4.3.1. Inter-Core Scheduling

Inter-core scheduling aims to address the load imbalance problem by migrating events from overloaded cores to underloaded cores, thus achieving a fair queue depth across all cores’ event queues. This algorithm operates similarly to the load-aware balanced scheduling used in the previous SPDK-based KVS [21]. It leverages the message passing functionality provided by SPDK, and further details can be found in Section 4.4.2. The goal is to equalize the load on each core, ultimately increasing the overall server throughput.

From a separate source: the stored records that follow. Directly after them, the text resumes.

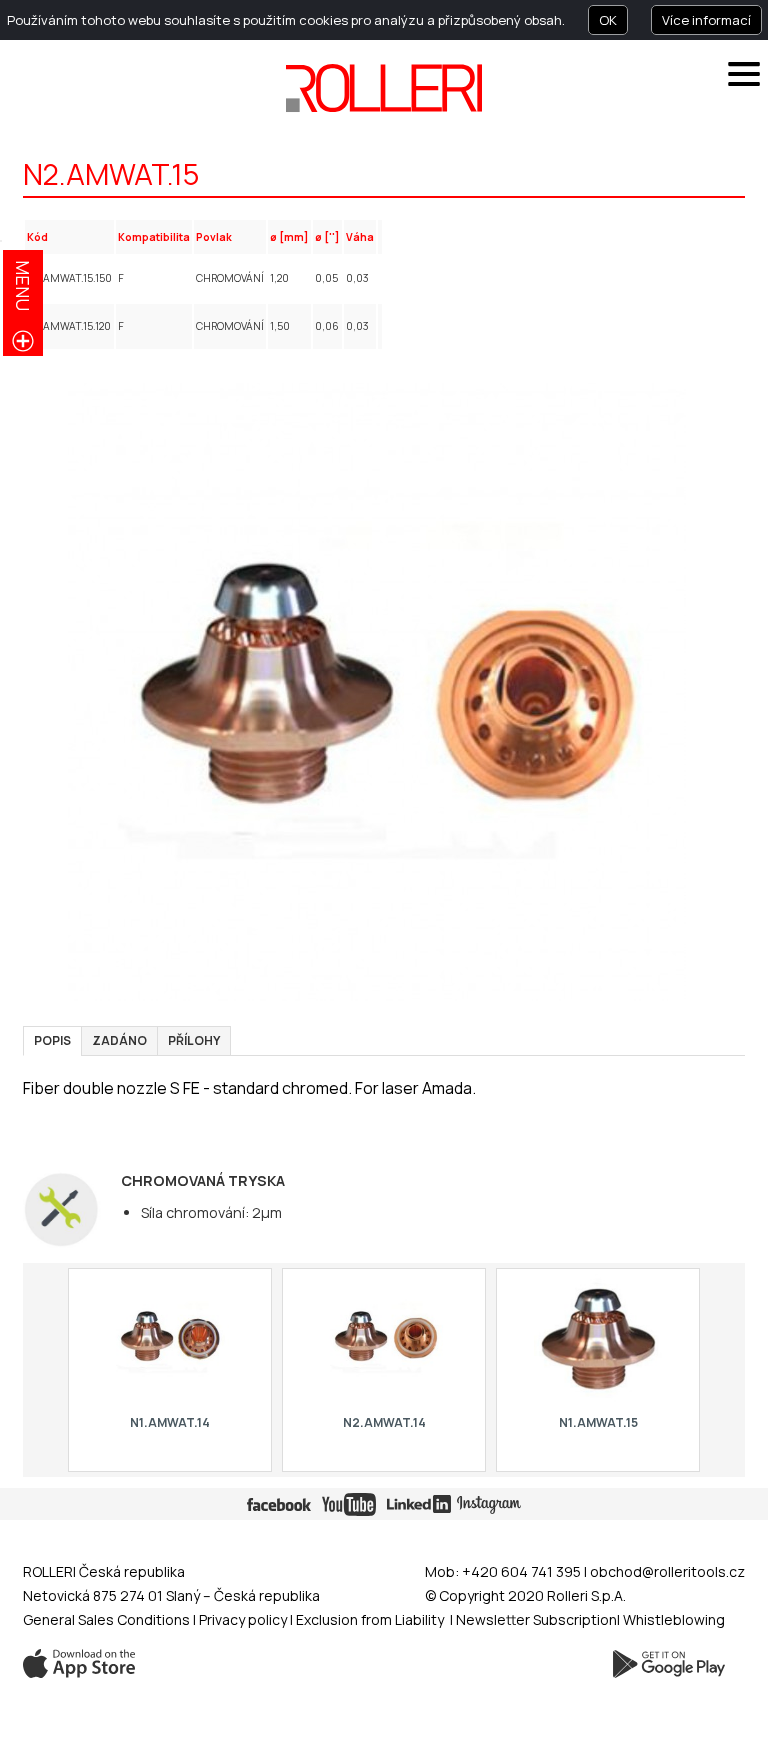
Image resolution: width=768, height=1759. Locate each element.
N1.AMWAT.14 (170, 1422)
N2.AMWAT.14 (383, 1422)
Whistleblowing (674, 1619)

In this situation, determining the number of I/O events to be migrated from the high- to the low-util group CPUs is a critical decision since moving too many I/O events could overload the cores in the low group. There are various approaches to making this decision, but the simplest and most reliable method is to migrate I/O events one by one in a round-robin order from each core in the high-utilization group to the cores in the low-utilization group sequentially. However, when the core utilization of the current target low-utilization-core approaches $U_{avg}$ due to migration, that low-utilization core is temporarily excluded from migration. Similarly, when a high-utilization core’s utilization approaches $U_{avg}$ due to migration, migration is paused on that core. This straightforward approach helps balance the core loads and prevents situations where the overloaded core that is performing migrations becomes underloaded, while the core receiving migrations becomes overloaded. This can be clearly confirmed in Algorithm 2.

Algorithm 2 OFSM inter-core scheduling.

1: function InterSchedule($Core,E_{head}$)   2:     $Cor{e}_{temp}$ ← an arbitrary core of $C_{low}$ (starting point)   3:     if $Core\in C_{high}$ and CoreUtil($Core$) ≥ $U_{avg}$ then   4:         while CoreUtil($Cor{e}_{temp}$) ≥ $U_{avg}$ do   5:            $Cor{e}_{temp}$ ← the next core in $C_{low}$   6:         PushToMsgQ($Cor{e}_{temp},E_{head},Flow$)   7:         $Cor{e}_{temp}$ ← the next core in $C_{low}$   8:         return T   9:     else 10:         return F 11:   12: /* Message queue poller for inter-core scheduling */ 13: while $MsgQ$ is not empty do 14:     $E_{head}$ ← Event retrieved from the head of $MsgQ$ 15:     ForwardToKVS($E_{head}$)

Load balancing in OctoFAS differs from the load-aware scheduling of the former SPDK-based KVS in that it offers flexibility in deciding which flows of events, among those on overloaded cores, to migrate to other underloaded cores. In the SPDK-based KVS, all events on overloaded cores were migrated without considering the intensity of the requesting flows. This was because it was the most straightforward way to maximize overall throughput. However, OctoFAS provides system administrators with the freedom to choose which flow to migrate based on the intensity of each flow calculated during the fairness monitoring. This allows for the consideration of system-wide fairness. For example, if it is determined that migrating events from only the flows perceived as dense during an in-house evaluation in the target system can maintain high throughput and increase fairness, such a configuration is possible. In overloaded cores, there may be situations where it is deemed beneficial to remove events from dense flows to benefit sparse flows. We divided the decision on which flow’s events to migrate into three cases and conducted detailed experiment. The results can be found in Section 5.2.1.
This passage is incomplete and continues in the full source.